===== EXERCISE INPUTS

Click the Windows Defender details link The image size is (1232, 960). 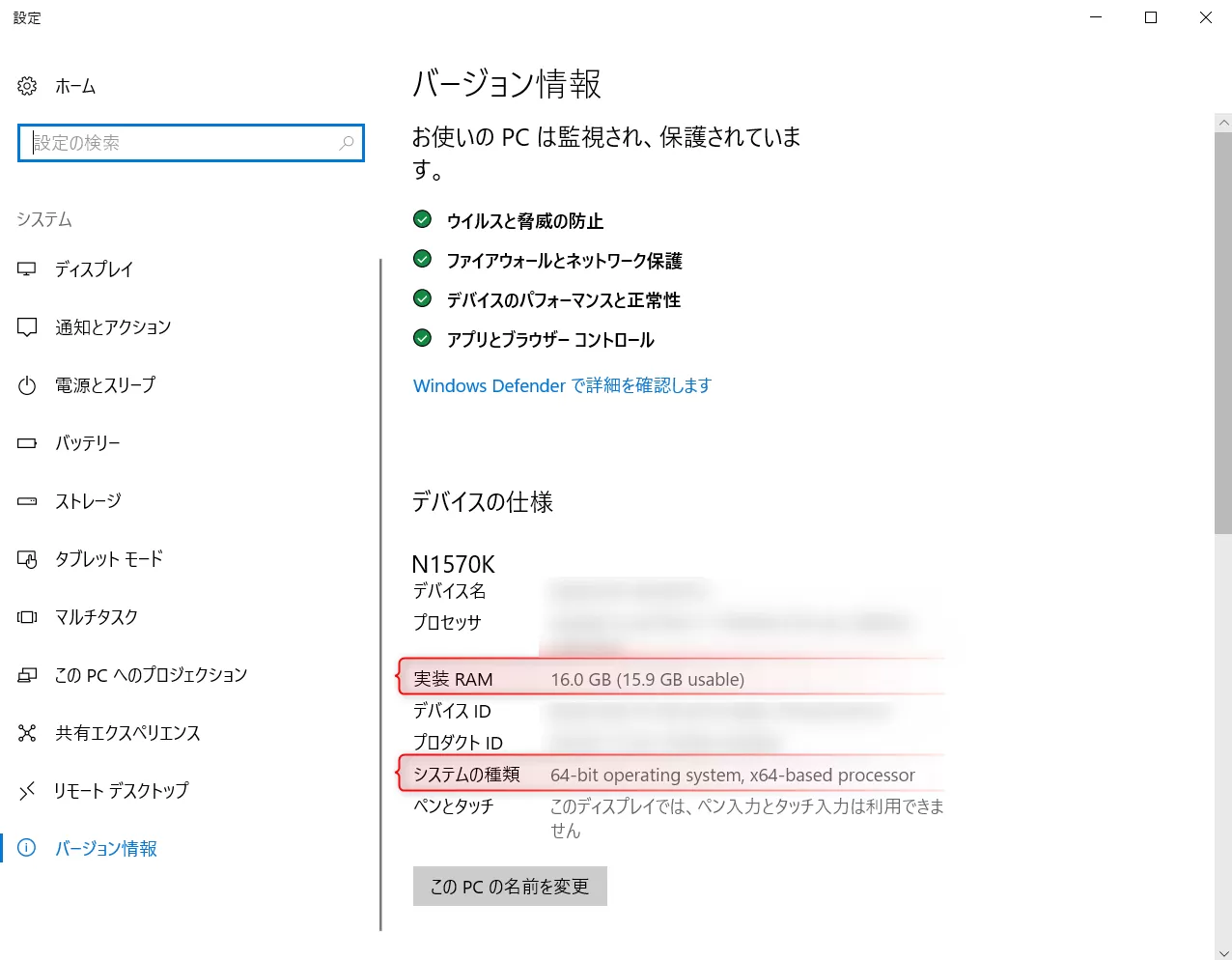pyautogui.click(x=561, y=385)
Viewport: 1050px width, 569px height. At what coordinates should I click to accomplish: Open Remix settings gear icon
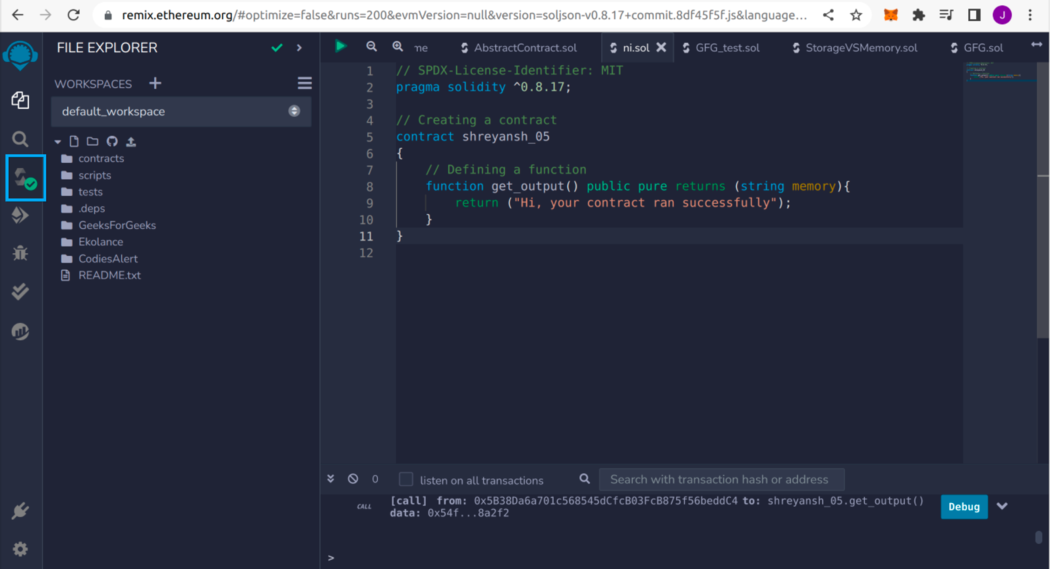(x=20, y=549)
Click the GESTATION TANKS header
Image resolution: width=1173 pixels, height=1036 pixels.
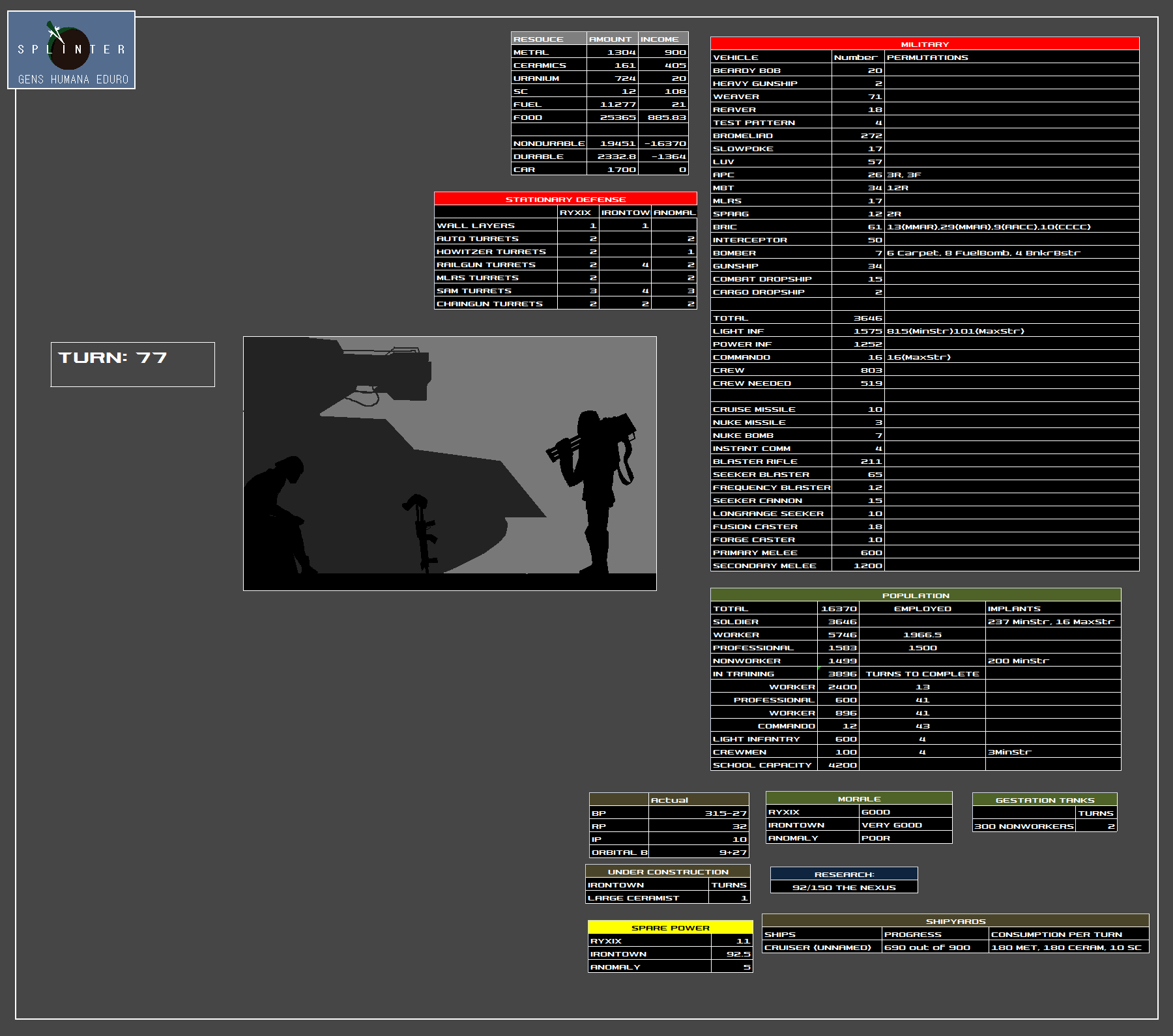pyautogui.click(x=1044, y=800)
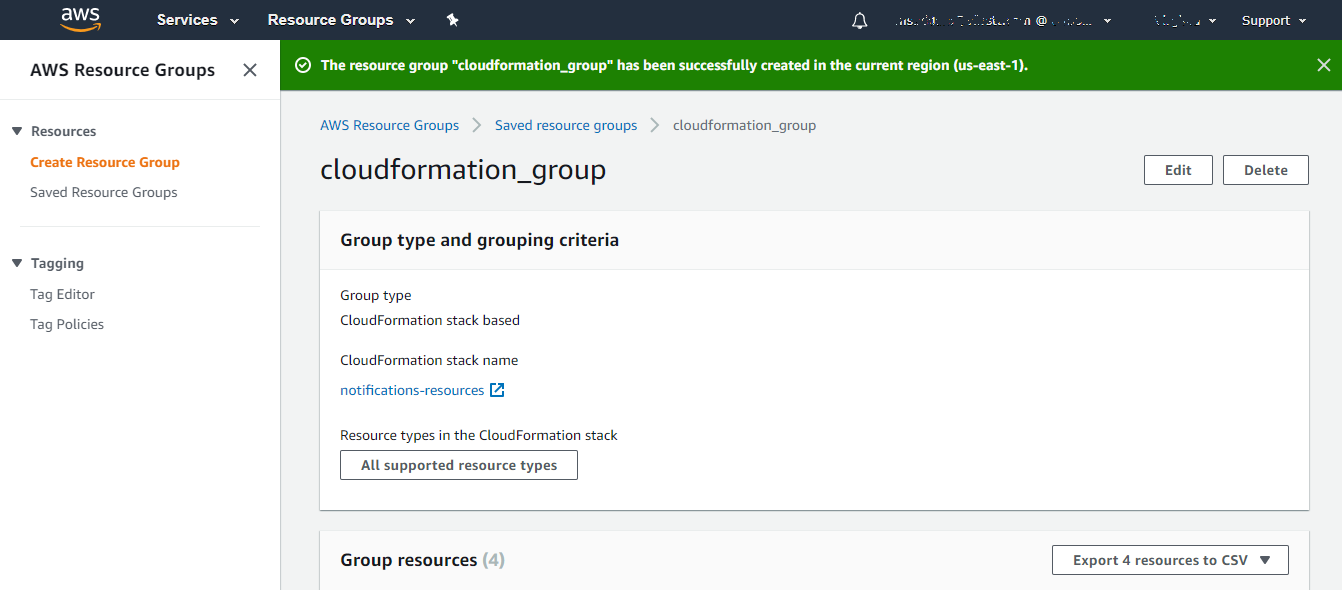
Task: Open the notifications bell icon
Action: (859, 21)
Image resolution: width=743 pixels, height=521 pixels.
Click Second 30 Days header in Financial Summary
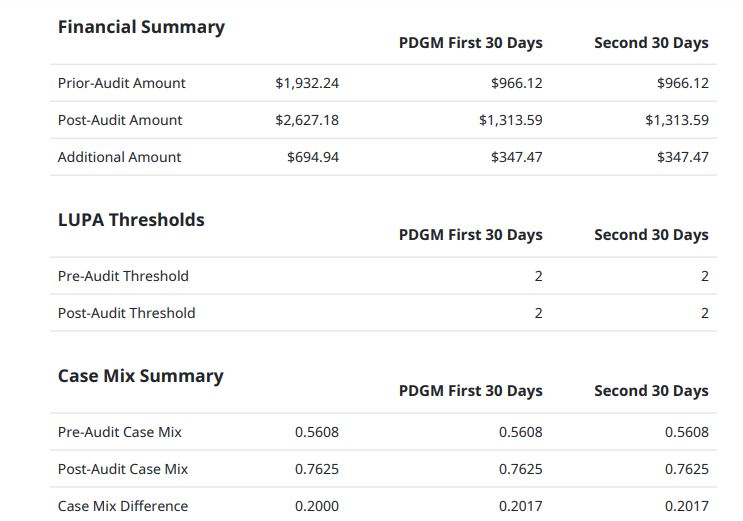click(651, 43)
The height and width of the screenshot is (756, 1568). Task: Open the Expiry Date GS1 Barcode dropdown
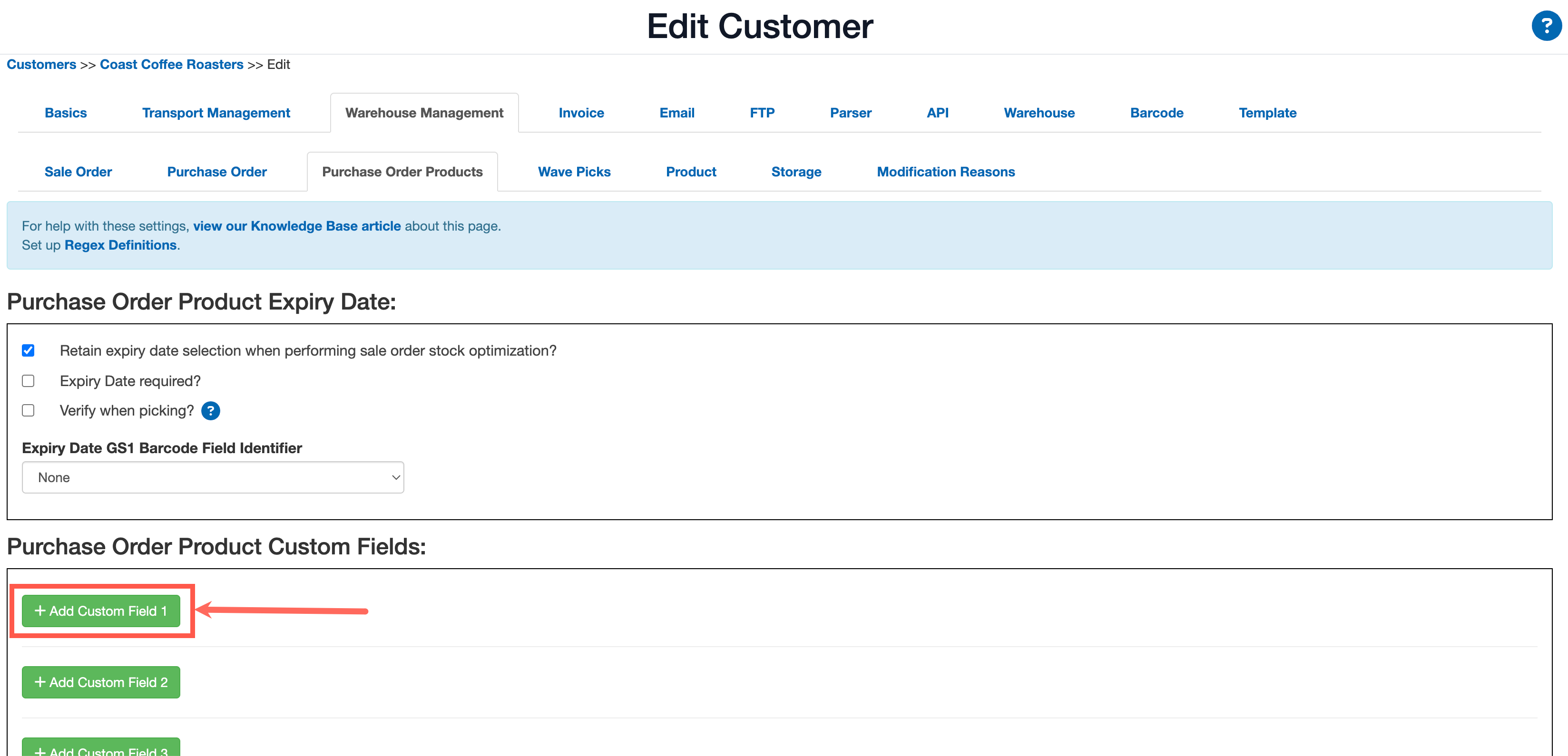[213, 477]
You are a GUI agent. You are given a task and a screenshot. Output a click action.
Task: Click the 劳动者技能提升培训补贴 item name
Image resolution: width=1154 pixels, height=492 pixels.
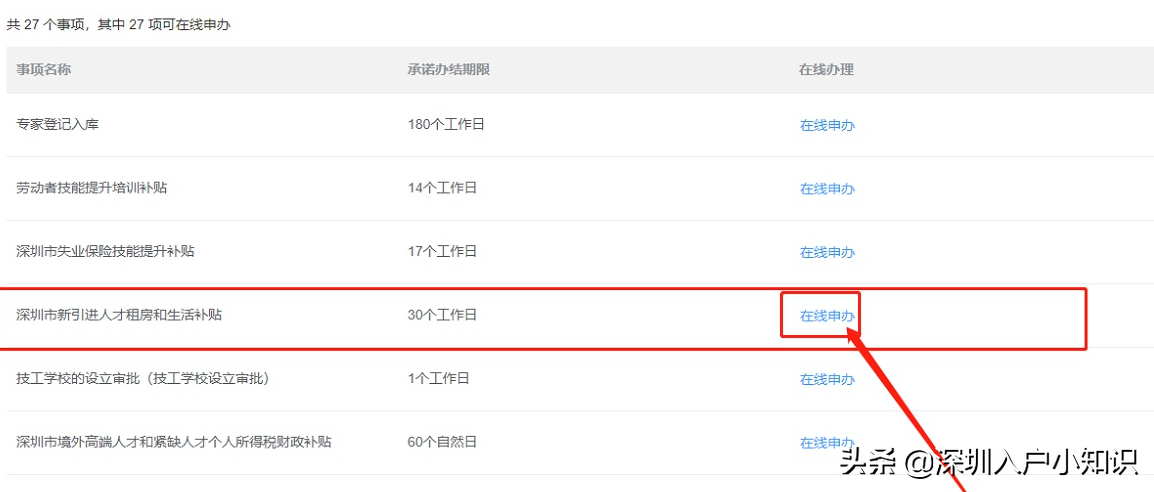tap(91, 188)
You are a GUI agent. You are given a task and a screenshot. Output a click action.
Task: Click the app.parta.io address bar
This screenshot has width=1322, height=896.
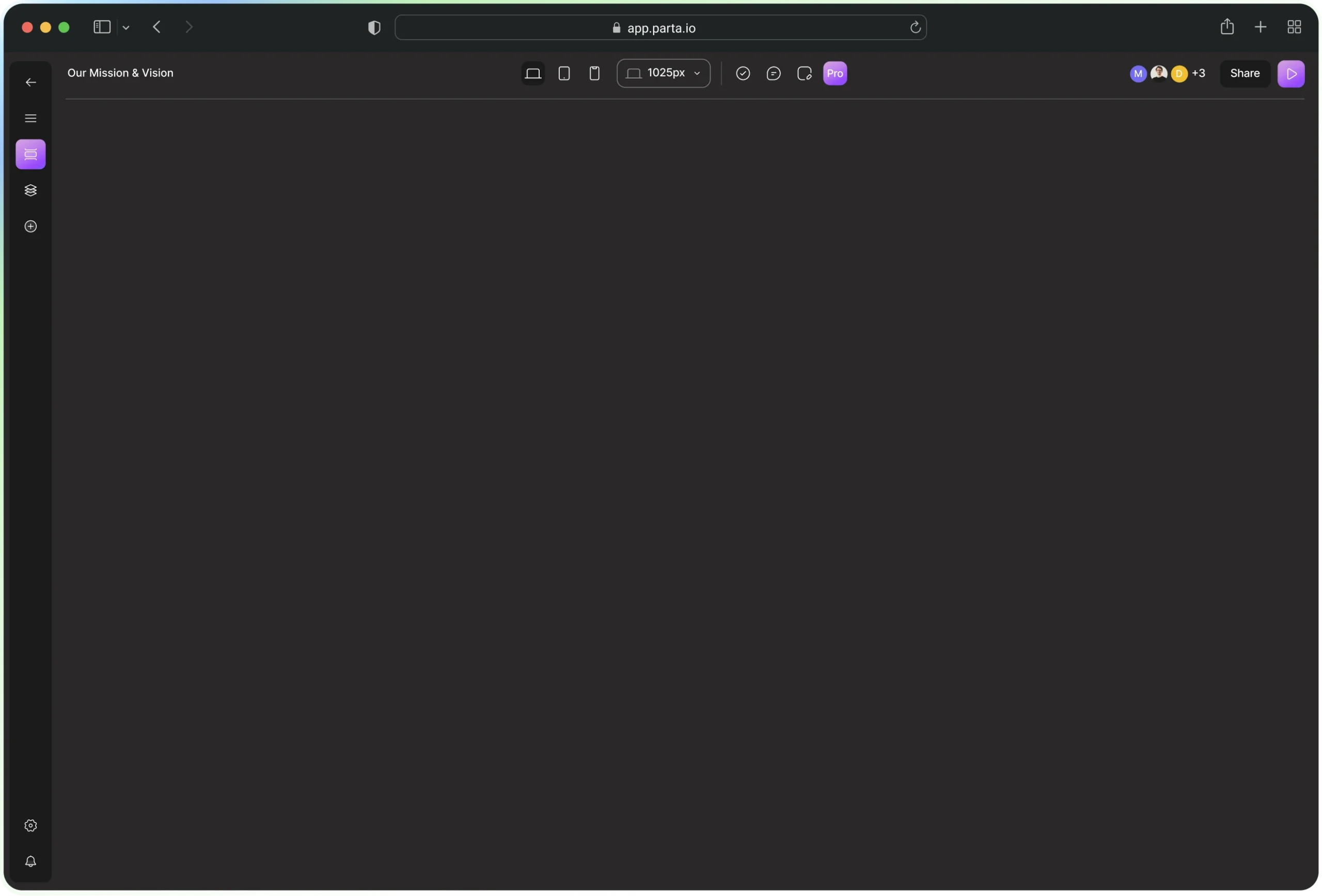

==========

## STATED EXERCISE
Please rewrite everything from the line containing "Viewport: 1050px width, 569px" down to the line containing "(x=20, y=549)", renaming "gear" to "cog" and keeping everything else the same. Omit the pictures from your answer.

## COMPLETED TASK
Viewport: 1050px width, 569px height. At what coordinates should I click to accomplish: Open Remix settings cog icon
(x=20, y=549)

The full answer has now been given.